Rachel Duperreault. Au téléphone

Vous rappelez-vous de l’époque où les gens avaient un seul téléphone chez eux ? Chez nous, l’appareil était jaune et avait une place toute spéciale sur le mur de la cuisine, au milieu du papier peint fleuri orange brulé, brun et crème.

Le téléphone : magicien. Porteur de nouvelles bonnes et moins bonnes, de rires, d’échanges, de nouvelles et de ragots. Notre table de cuisine était accotée contre le mur, à côté de l’appareil. La place prisée à la table revenait à ma grande sœur – la chaise juste au-dessous du téléphone. Lorsqu’il sonnait, elle y avait accès en premier. De neuf ans mon ainée, il faut dire qu’elle s’en servait pas mal plus que moi. Mais comme je lui enviais cet honneur ! Et la sonnerie du téléphone, quelle joie ! Qui pouvait bien nous appeler ? Pourquoi ? On avait hâte de répondre, hâte d’entendre, hâte de reconnaître la voix.
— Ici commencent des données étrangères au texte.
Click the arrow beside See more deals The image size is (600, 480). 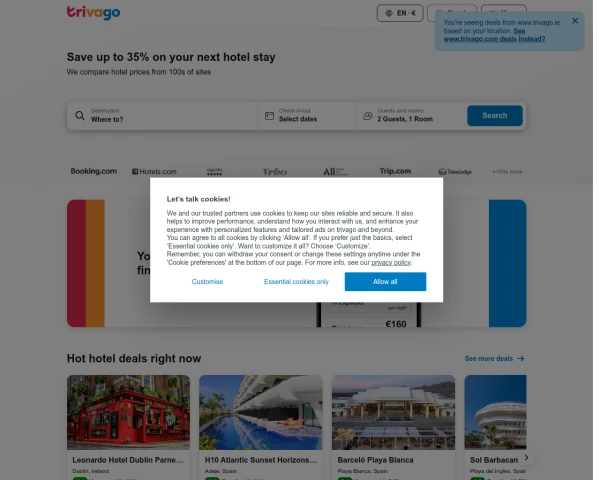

Les discussions se faisaient au grand jour, le cordon ne nous permettant pas tellement de nous éloigner. Pas de secrets. Pas de cachette. Notre connexion avec le monde s’ancrait parmi les autres.

Adolescente, on m’a acheté un téléphone pour moi toute seule. J’avais même une prise dans ma chambre ! Je n’avais malheureusement ni ma propre ligne, ni un appareil transparent avec tous les bidules «  technologiques  » multicolores visibles de l’extérieur. Mais bon. Il était blanc, il était à moi, et j’y faisais chauffer mon oreille quotidiennement. Ragots, histoires de cœur, trahisons… ah ! L’adolescence, non, le monde entier m’appartenait.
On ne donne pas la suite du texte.